Conservación:

Situación legal

La existencia de tan solo 5-10 parejas reproductoras de Focha Cornuda en el territorio europeo, todas en la Península Ibérica, ha determinado su catalogación en el Estado Español como especie "en peligro de extinción" por el Catálogo Nacional de Especies Amenazadas (Ley 4/89 de Conservación de los Espacios Naturales y de la Flora y Fauna Silvestres). Además, la Focha Cornuda está protegida en todo el ámbito de la Unión Europea por la Directiva de Aves (79/409/CEE) e incluida en el Convenio de Berna.

Esta situación legal hace obligatorio la protección de su hábitat a través de la declaración de los humedales que utiliza la especie como Zona de Especial Protección para las Aves (ZEPA) y la elaboración de Planes de Recuperación donde se incluyan las acciones necesarias para conservar de manera efectiva a la Focha Cornuda.

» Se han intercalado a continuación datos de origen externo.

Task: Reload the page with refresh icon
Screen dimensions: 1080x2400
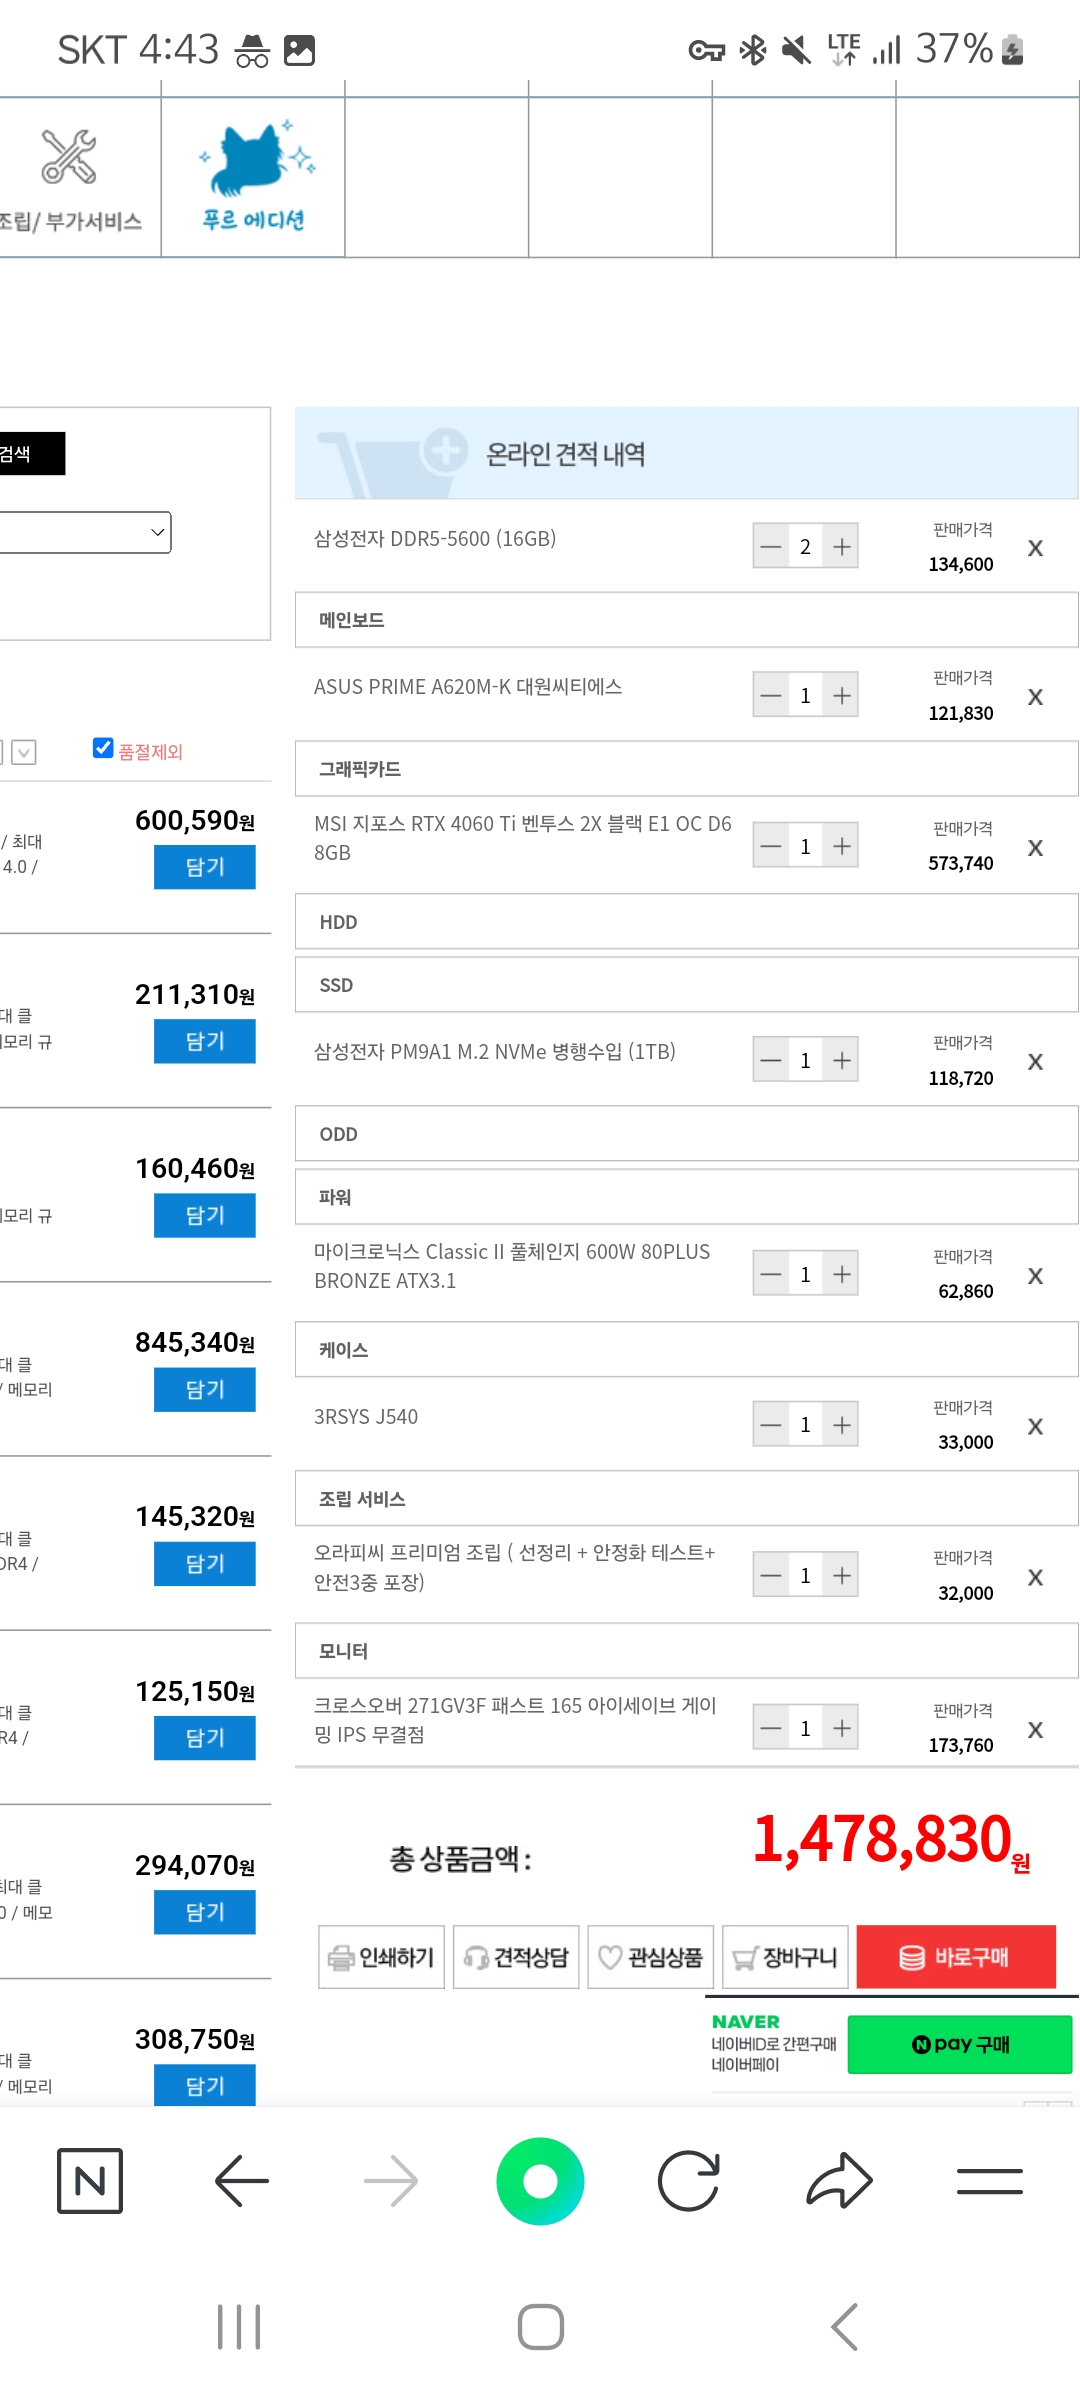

En 1997, la Conselleria de Medio Ambiente de la Generalitat Valenciana elaboró el Plan de Acción para la Focha Cornuda en la Comunidad Valenciana y en 1999 puso en marcha un Plan de Reintroducción con el soporte financiero del Programa LIFE de la Unión Europea.

En 1999, SEO/BirdLife redacto el Plan Internacional de Acción para la Focha Cornuda, con la colaboración de expertos de toda Europa.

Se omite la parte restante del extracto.